Property Protection & Water Management: the full procedure
Protect the customer's property, landscaping, and interior from water, runoff, and equipment damage during the job.
- Applies to: Cleaners, crew leads
- Frequency: Every job
- Scope: Covers preventing water, runoff, and equipment damage to interiors, exteriors, and landscaping, and managing where wash and rinse water goes. Any protection work performed at height defers to OSHA fall-protection standards, ANSI/IWCA I-14.1, and the safety plan; high-rise/suspended access is out of scope.
What you need
- Drop cloths/towels
- Plastic sheeting
- Hose/water containment as needed
- Microfiber for spills
- Equipment pads/protectors
- Tarps for landscaping
The procedure, step by step
- Walk the property first — Before setup, note interior furnishings, flooring, electronics, exterior finishes, landscaping, and where runoff will travel.
- Protect interior surfaces — Lay towels/drop cloths on sills and floors beneath interior glass and shield nearby electronics and decor from drips.
- Protect exterior finishes and plants — Avoid letting solution or runoff pool on delicate finishes or sensitive plantings; rinse or cover where the chosen method or product requires it.
- Manage wash and rinse water — Direct water away from doorways, walkways, electrical, and foundations; control WFP/runoff flow so it doesn't flood entries or hardscape.
- Position equipment without marking surfaces — Use pads/protectors under ladders and buckets so feet, hoses, and tanks don't scratch, dent, or stain finishes.
- Contain and wipe spills immediately — Catch and wipe interior drips and exterior pooling as they happen rather than at the end, before they mark or create a slip hazard.
- Watch slip and trip hazards — Keep hoses, cords, and water off walkways and entries used by the customer and public; warn or barrier wet areas as needed.
- Restore the site at close-out — Remove protection materials, return moved items, and confirm no water damage, residue, or marks were left behind.
Quality check before you finish
- Interior sills, floors, and electronics protected — no water damage or drips left
- Exterior finishes and landscaping unharmed by solution or runoff
- Wash/rinse water directed away from entries, electrical, and foundations
- No scratches, dents, or stains from equipment placement
- Walkways/entries kept clear of slip and trip hazards
- Site fully restored — protection removed, items returned
This is a free, source-anchored standard operating procedure (SOP) you can print and hand to staff. It documents the work sequence for a Window Cleaning business — not safety or regulatory rulings, which defer to the cited authorities, the applicable code, and your own health-and-safety plan. Open the tool above to print it, toggle ink-saver, or (with a free ToolFluency Business account) edit it to match your own workflow.
Sources
- International Window Cleaning Association (IWCA) (iwca.org)
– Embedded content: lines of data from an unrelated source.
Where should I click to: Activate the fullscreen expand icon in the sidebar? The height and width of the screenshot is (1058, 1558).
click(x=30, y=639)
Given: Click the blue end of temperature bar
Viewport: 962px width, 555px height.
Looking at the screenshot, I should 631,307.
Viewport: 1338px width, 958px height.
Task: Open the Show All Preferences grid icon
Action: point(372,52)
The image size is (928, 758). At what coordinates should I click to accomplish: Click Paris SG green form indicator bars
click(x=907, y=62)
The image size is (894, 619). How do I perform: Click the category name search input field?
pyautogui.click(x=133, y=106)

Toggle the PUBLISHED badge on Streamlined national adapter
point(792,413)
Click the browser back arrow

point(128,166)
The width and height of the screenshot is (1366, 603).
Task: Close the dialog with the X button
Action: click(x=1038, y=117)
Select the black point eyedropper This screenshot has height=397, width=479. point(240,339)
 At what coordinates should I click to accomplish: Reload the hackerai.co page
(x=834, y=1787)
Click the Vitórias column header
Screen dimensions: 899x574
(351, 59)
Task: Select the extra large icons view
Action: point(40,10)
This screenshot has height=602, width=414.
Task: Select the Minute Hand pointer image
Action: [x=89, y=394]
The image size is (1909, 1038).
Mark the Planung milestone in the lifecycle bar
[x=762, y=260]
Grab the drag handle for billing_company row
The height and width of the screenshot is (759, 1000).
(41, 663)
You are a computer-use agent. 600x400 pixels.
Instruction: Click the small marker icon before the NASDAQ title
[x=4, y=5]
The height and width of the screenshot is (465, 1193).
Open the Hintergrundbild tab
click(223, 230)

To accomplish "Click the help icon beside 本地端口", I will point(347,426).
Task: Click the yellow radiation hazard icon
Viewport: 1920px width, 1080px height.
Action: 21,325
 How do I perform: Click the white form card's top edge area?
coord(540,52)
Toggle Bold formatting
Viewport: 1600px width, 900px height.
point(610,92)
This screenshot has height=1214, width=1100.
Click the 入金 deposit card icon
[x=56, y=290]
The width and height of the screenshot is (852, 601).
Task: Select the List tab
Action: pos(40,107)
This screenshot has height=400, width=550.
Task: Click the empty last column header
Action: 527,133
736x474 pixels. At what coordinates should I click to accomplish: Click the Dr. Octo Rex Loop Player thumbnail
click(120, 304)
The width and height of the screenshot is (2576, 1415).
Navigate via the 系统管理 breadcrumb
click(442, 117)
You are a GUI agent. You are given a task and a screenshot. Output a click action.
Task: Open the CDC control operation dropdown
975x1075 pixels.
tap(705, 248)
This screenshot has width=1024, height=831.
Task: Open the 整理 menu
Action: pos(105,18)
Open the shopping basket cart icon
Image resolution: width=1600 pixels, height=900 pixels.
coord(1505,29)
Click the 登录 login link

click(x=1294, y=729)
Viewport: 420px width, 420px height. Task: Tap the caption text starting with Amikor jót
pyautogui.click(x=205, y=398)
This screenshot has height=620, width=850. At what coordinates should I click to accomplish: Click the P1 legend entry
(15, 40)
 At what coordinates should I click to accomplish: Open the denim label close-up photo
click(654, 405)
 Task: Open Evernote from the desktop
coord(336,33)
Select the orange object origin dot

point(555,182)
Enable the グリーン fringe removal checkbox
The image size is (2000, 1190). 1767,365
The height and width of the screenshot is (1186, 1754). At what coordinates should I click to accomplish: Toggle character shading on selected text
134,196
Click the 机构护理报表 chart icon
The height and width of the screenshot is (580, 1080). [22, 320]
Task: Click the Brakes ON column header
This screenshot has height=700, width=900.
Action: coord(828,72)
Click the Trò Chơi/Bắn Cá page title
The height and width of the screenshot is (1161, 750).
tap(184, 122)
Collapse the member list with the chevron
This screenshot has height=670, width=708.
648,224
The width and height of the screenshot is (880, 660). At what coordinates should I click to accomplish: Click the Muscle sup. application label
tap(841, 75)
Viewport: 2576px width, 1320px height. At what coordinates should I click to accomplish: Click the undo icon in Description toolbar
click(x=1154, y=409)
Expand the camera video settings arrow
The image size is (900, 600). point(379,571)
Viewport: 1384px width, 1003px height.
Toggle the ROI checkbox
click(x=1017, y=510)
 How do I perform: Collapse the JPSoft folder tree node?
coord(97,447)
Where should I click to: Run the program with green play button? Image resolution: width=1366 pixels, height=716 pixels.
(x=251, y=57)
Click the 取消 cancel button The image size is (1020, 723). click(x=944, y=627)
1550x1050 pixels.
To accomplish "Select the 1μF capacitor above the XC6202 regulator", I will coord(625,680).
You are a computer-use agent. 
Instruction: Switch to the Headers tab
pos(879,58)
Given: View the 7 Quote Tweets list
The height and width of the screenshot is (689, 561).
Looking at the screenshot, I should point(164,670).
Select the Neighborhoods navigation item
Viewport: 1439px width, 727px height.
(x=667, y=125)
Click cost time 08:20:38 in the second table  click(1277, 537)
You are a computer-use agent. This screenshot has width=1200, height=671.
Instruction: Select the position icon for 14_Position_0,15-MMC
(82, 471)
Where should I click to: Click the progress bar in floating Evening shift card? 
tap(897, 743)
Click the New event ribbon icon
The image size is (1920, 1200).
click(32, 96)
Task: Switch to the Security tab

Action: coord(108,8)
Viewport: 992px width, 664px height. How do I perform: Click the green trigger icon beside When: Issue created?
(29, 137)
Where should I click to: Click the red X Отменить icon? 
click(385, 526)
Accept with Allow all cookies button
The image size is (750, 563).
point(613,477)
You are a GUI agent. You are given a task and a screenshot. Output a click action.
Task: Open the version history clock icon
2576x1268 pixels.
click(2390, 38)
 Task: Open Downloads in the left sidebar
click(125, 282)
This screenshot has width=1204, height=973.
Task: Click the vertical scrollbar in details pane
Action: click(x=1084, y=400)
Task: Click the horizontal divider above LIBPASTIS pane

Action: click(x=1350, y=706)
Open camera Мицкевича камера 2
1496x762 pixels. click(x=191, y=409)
- Window Cleaning Resource (windowcleaner.com)
- Occupational Safety and Health Administration (walking-working surfaces) (osha.gov)
About Free Property Protection SOP for Window Cleaning
Free printable SOP for protecting property and managing water during window cleaning — interiors, finishes, landscaping, runoff, and slip hazards. No signup.
How to use
- Read the full procedure top to bottom before the work — the SOP runs in order and each step builds on the last.
- Toggle Ink-saver (black & white) for a cheaper mono print for the binder; leave it off for the full-color version.
- Click Print SOP to print or save as PDF. Print one per crew, laminate it for the binder, or attach it to the job in your scheduling system.
- Train new hires on it and have staff sign off. Found something out of date? Use the feedback link — flagged SOPs are re-researched against the source list.
Frequently asked questions
How do I keep water from damaging interior sills and floors?
Lay towels or drop cloths under every interior pane before you start, shield nearby electronics, and wipe drips as they happen rather than at the end. Standing water on a wood sill or hardwood floor can mark fast, so containment up front is part of the standard.
Where should water-fed pole runoff go?
Direct runoff away from doorways, walkways, electrical, and the foundation, and avoid pooling on delicate finishes or sensitive plants. Managing where the water goes prevents both property damage and slip hazards; any pole work at height still follows OSHA standards, IWCA I-14.1, and your safety plan.